§ YOUR GOAL
Only lines holding the word "image" are wanted from the records; copy all of them.

§ DATA SUPPLIED
━━━━━━━━━━━━━━━━
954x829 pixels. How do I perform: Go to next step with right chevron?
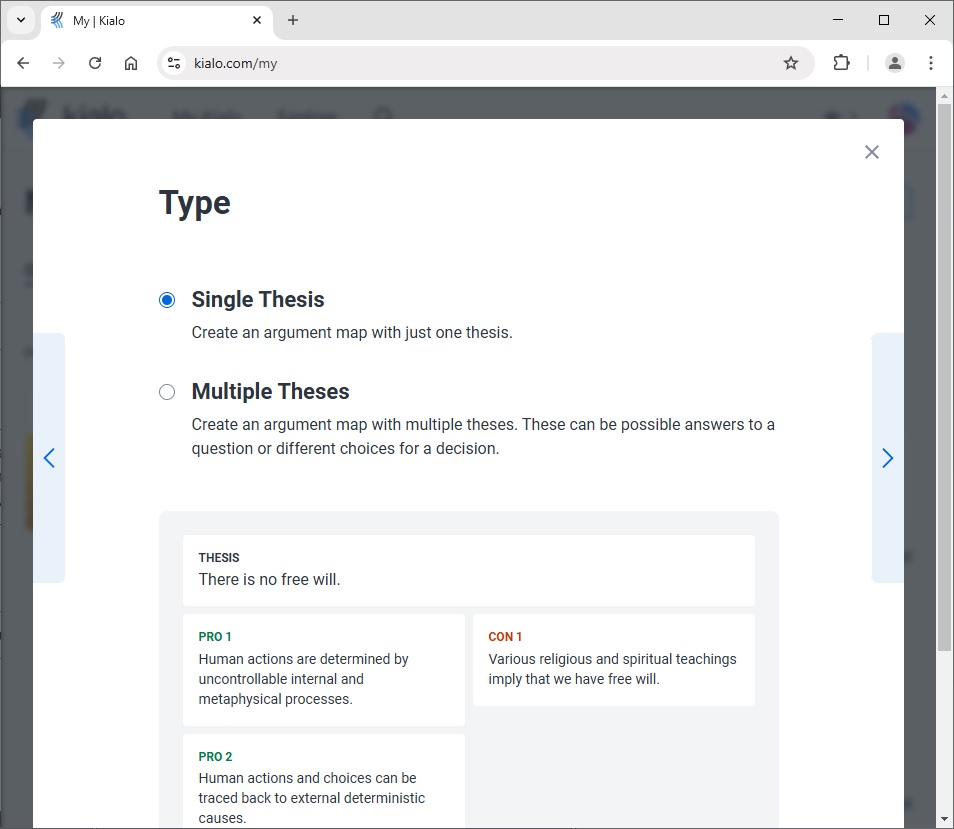[x=887, y=458]
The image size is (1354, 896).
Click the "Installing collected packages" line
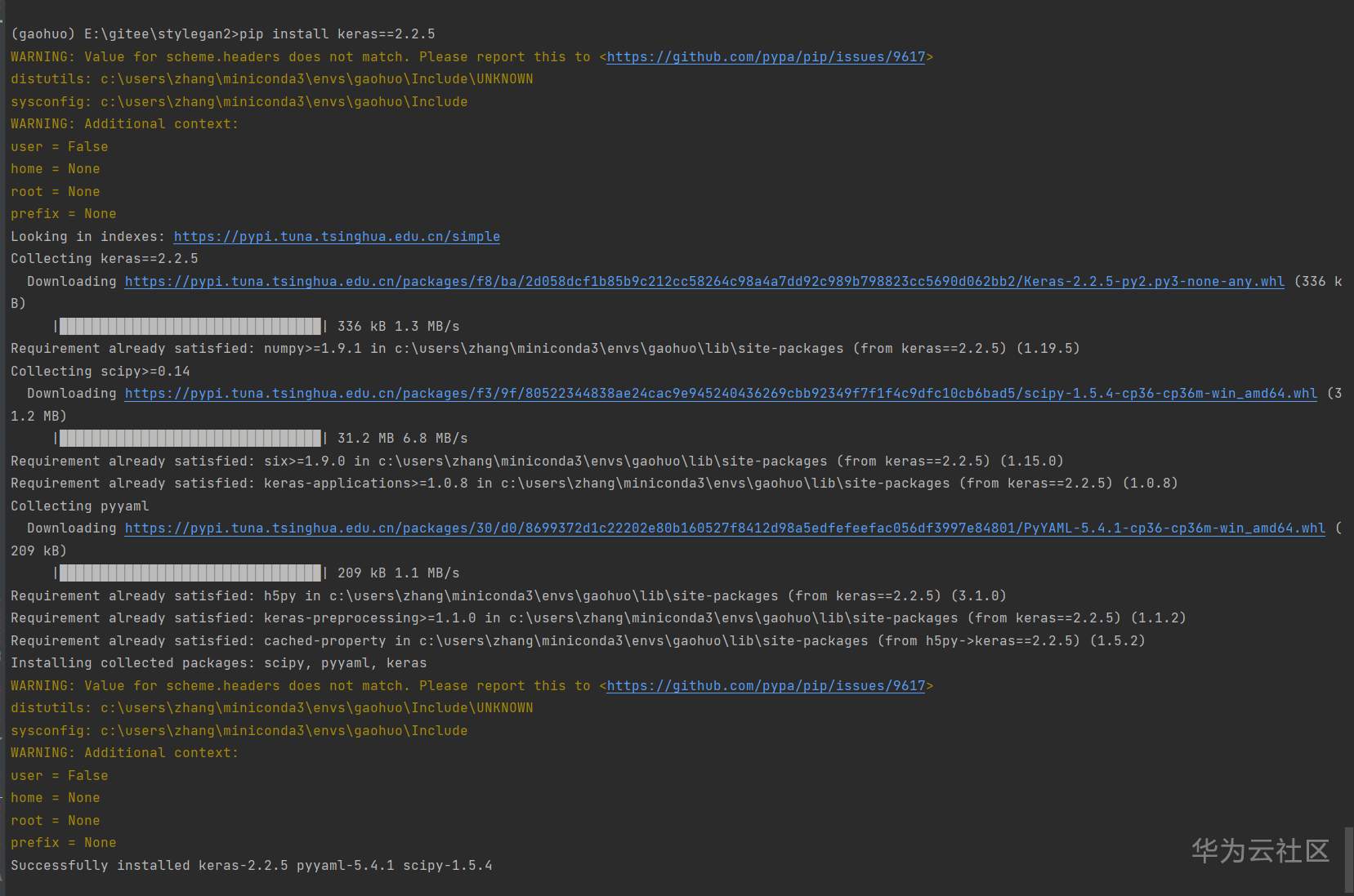coord(218,663)
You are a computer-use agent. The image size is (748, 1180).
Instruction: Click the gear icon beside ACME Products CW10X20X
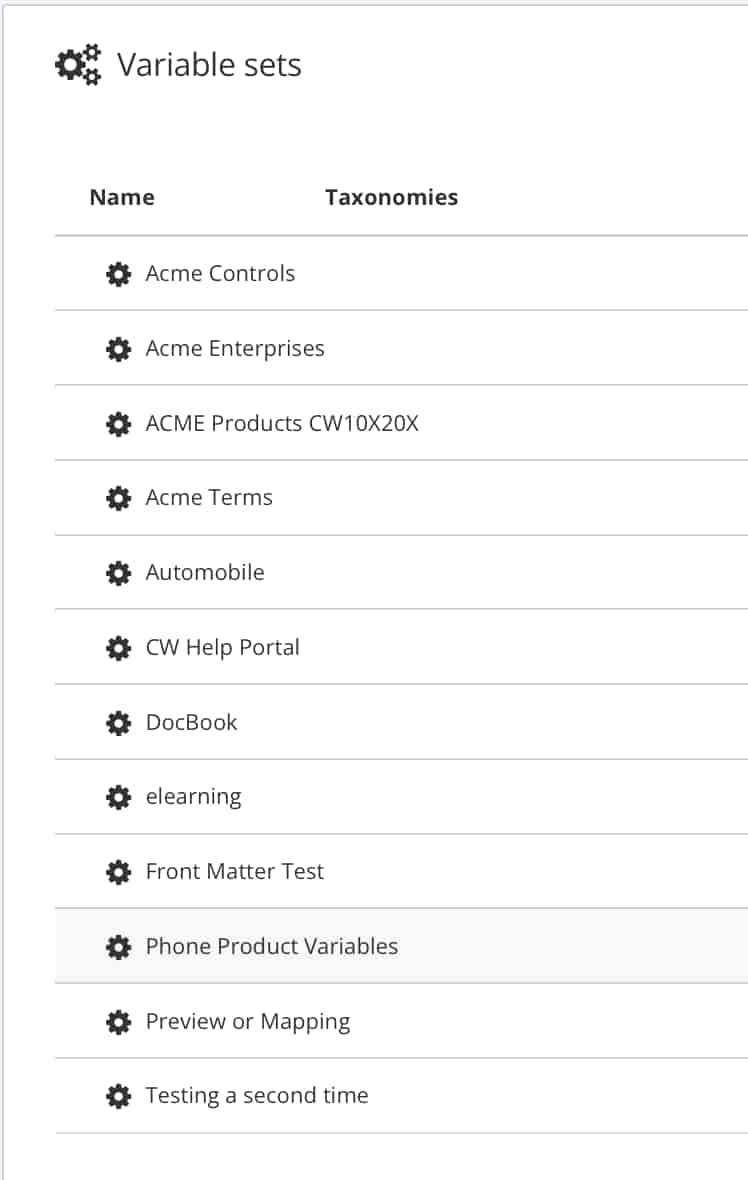pyautogui.click(x=119, y=423)
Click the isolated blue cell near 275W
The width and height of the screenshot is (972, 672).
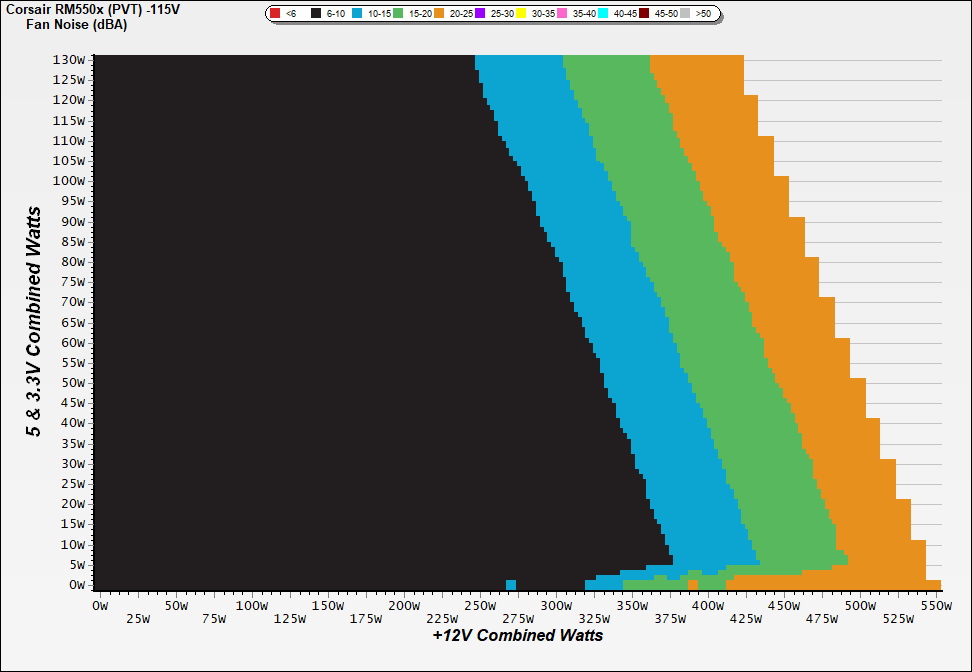(x=511, y=585)
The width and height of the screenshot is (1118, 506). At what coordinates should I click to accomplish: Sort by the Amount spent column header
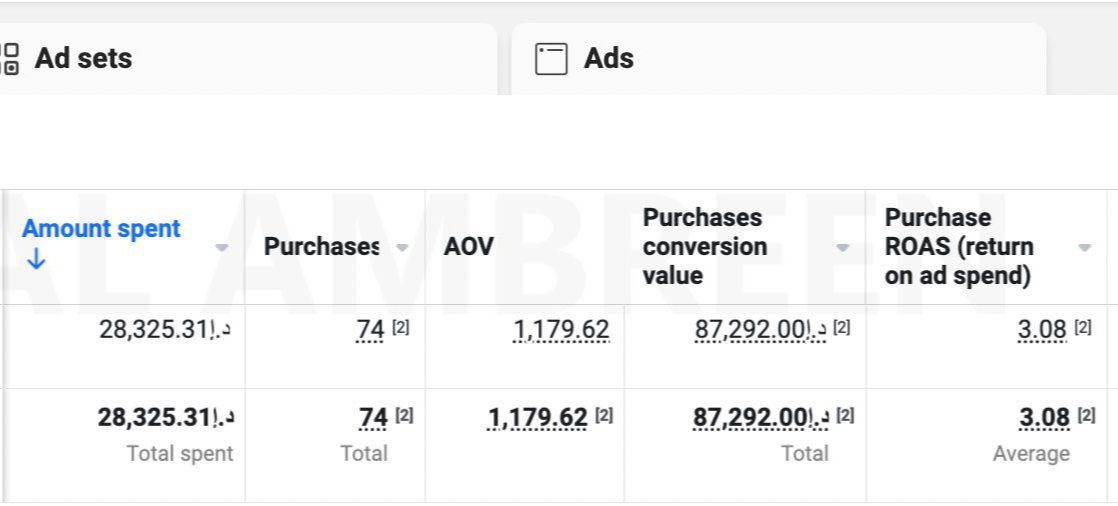pyautogui.click(x=101, y=228)

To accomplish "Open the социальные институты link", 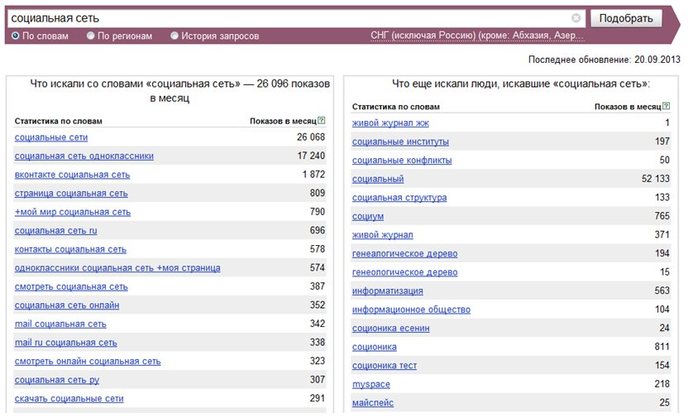I will click(x=400, y=142).
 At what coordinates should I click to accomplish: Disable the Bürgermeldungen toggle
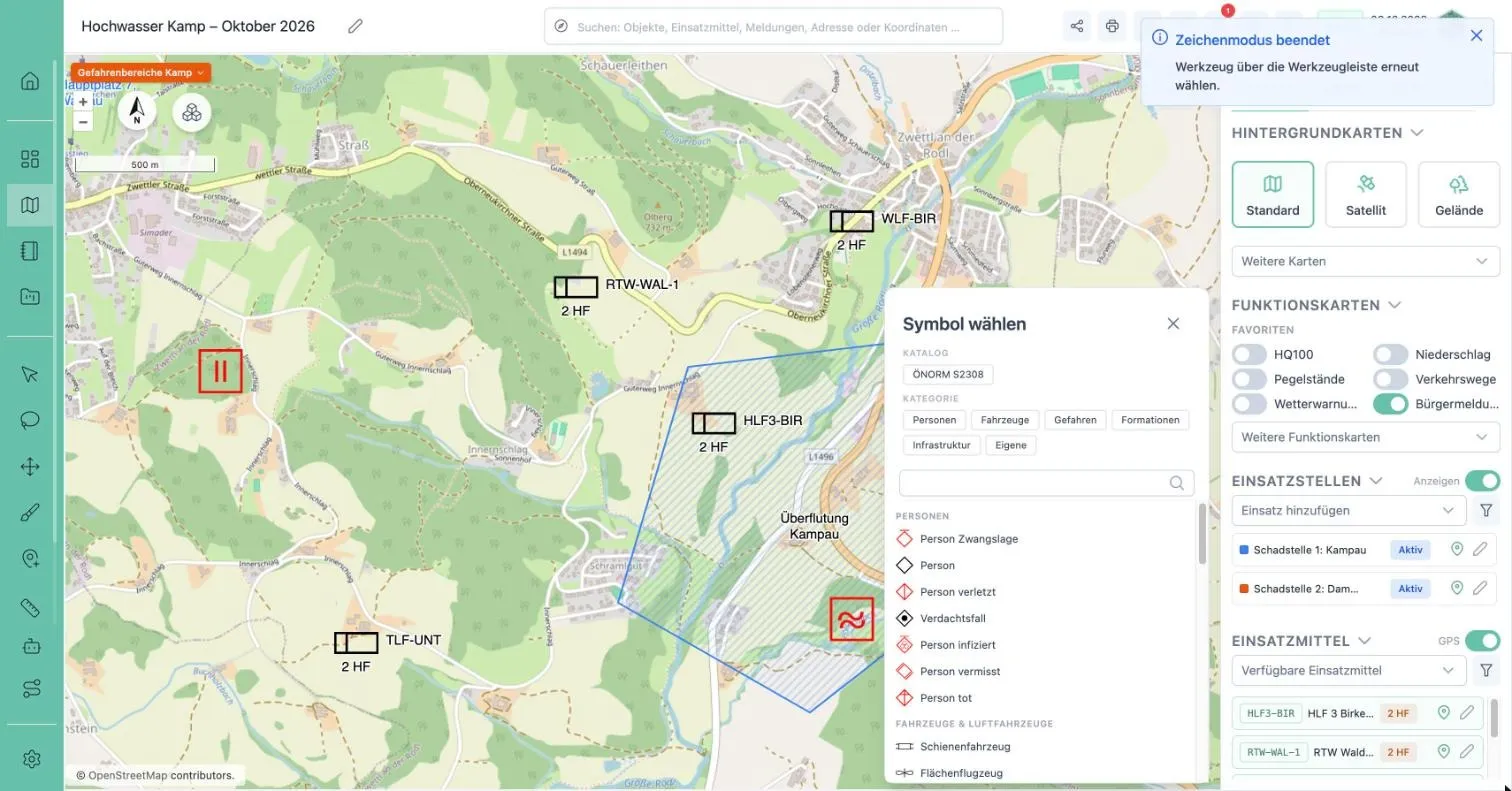[x=1390, y=404]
━━━━━━━━━━━━━━━━
§ YOUR SOLUTION
The image size is (1354, 896).
You are a computer-use agent. The image size is (748, 1180).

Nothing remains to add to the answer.